### Brief A
Shorten the paragraph in the tarantula thread that begins "I only have NW, but my RCF rosea" into a brief list that keeps its main facts.
### Brief B
Pick up the tarantula thread after its last post and continue it.

### Excerpted text
Would you happen to know what type of Chilobrachys you have? My Chilobrachys "guanxiensis" is by far the most aggressively defensive T I have come across, 7.5" of 8 legged asian fury. I've gotten a obt sling recently though and it's already starting to show a little attitude. 
   What are peoples experiences with T's from down under? I heard that some of them can be really over the top as far as defensiveness goes.


----------



## Chris_Skeleton

I only have NW, but my RCF rosea is ridiculously crazy. It will raise it's abdomen up in the air at you and one of it's back legs just ready to kick at you. Or when you open the container and it's running at you with it's front legs up in the air. It's crazy!!! I'm scared of that thing.


----------



## Fierce Deїty

The most "aggressive" I can think of is Grammostola pulchra.   Man they'll latch into your neck and make a meal out of your carotid artery.

### Given information
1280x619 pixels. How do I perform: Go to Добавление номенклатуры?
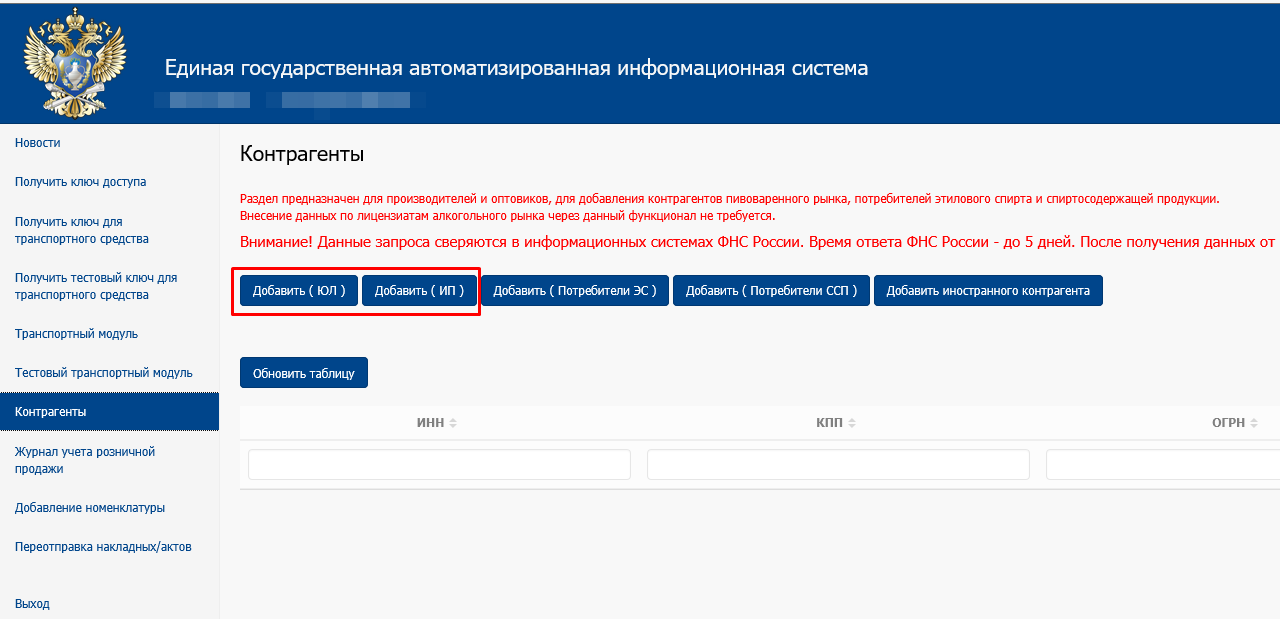click(x=90, y=508)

### Reply A
- The poster keeps only NW tarantulas, but their RCF rosea is extremely defensive.
- It raises its abdomen with one back leg ready to kick.
- When the container is opened, it may run at the poster with its front legs raised.
- The poster is scared of it.

### Reply B
----------



## AlexNorthey

*S.Calceatum*

Hi. I'm getting a S. Calceatum on Saturday. Has anybody got any advice on how I need to keep it? Couldn't find and care sheets so I'm not sure about the humidity and other stuff etc. Thanks


----------



## SRirish

There is a search function on these boards that you can use for your future questions. I would assume you keep featherlegs much like H.macs, I feel they are slightly overrated as far as defensiveness but that by no means makes them pushovers. You'll have a p.o.'ed spider thats super fast and venomous so there is no such thing as being to cautious.


----------



## bloodred1889

gumby said:


> my H. mac is like a puppy I feel some of these species only act defensive if they are not given good tank set ups. My H. mac hides in his moss all day but the one at the pet store near me has nothing to hide in or under and is a little defensive.
> 
> my top 10 of defensive Ts Ive worked with are in no special order:
> 
> Nhandu Chromatus


---------------

really? nhandu chromatus?
i have one and it is not agressive atall, it does shoot its hairs at me
but mostly when i open the tank it just gets out of the way, i even held it when i first bought it.
i call  it it because im not sure which sex it is.
im thinking male because its very long legged.

this is the pic i put in a thread to get identified and they said it was a nhandu.





in your opinion is it one?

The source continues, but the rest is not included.